Receptor Interacting Serine/Threonine Kinase 2 (RIPK2) is located on chromosome 8q21 and encodes a protein containing a C-terminal caspase activation and recruitment domain (CARD), which is a component of signaling complexes in both the innate and adaptive immune pathways. To estimate the value of RIPK2 in evaluating the prognosis and guiding the targeted therapy for patients with kidney renal clear cell carcinoma (KIRC), we analyzed total 526 KIRC samples from The Cancer Genome Atlas (TCGA) database. Our result showed that RIPK2 was upregulated in KIRC tumor samples compared with normal samples. Cox regression was performed to calculate the hazard ratio of RIPK2 expression as an unfavorable prognosis feature for overall survival. Moreover, RIPK2 expression was positively correlated to the high-risk clinical stage, and metastasis features. The upregulation of RIPK2 was strongly correlated with various immune signaling pathway dysregulations as well as immune phenotypes changes in KIRC patient’s cohort.

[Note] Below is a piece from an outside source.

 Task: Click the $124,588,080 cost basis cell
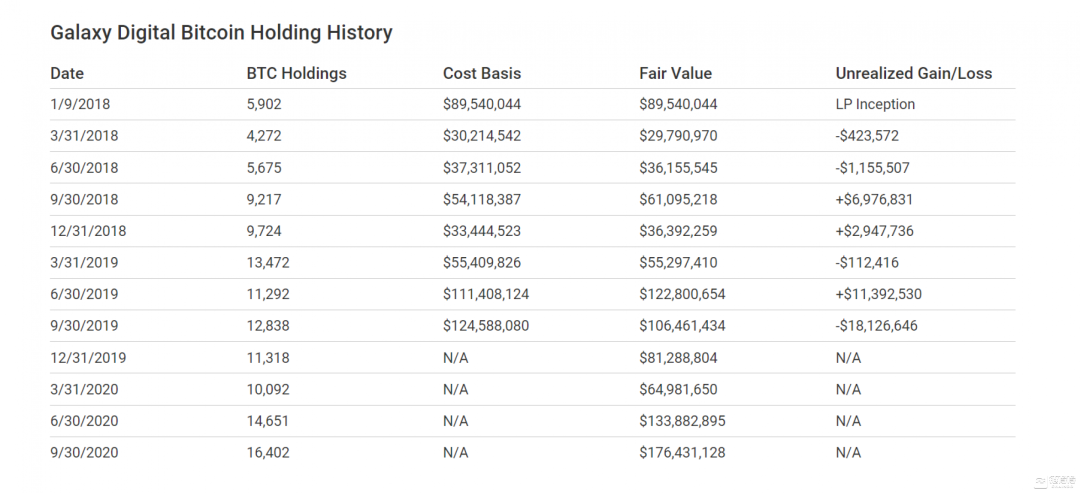[486, 326]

In addition, inhibition of RIPK2 activity by either shRNA-mediated knockdown or inhibitor significantly reduced kidney cancer cell viability, trans-migration in vitro, and impaired tumor growth in vivo. In conclusion, elevated RIPK2 expression indicates a worse prognosis for KIRC patients and could serve as a potential prognostic biomarker and therapeutic target in kidney cancer.

Abbreviations

TCGA: the cancer genome atlas; KIRC: kidney renal clear cell carcinoma; GSEA: gene-set enrichment analysis.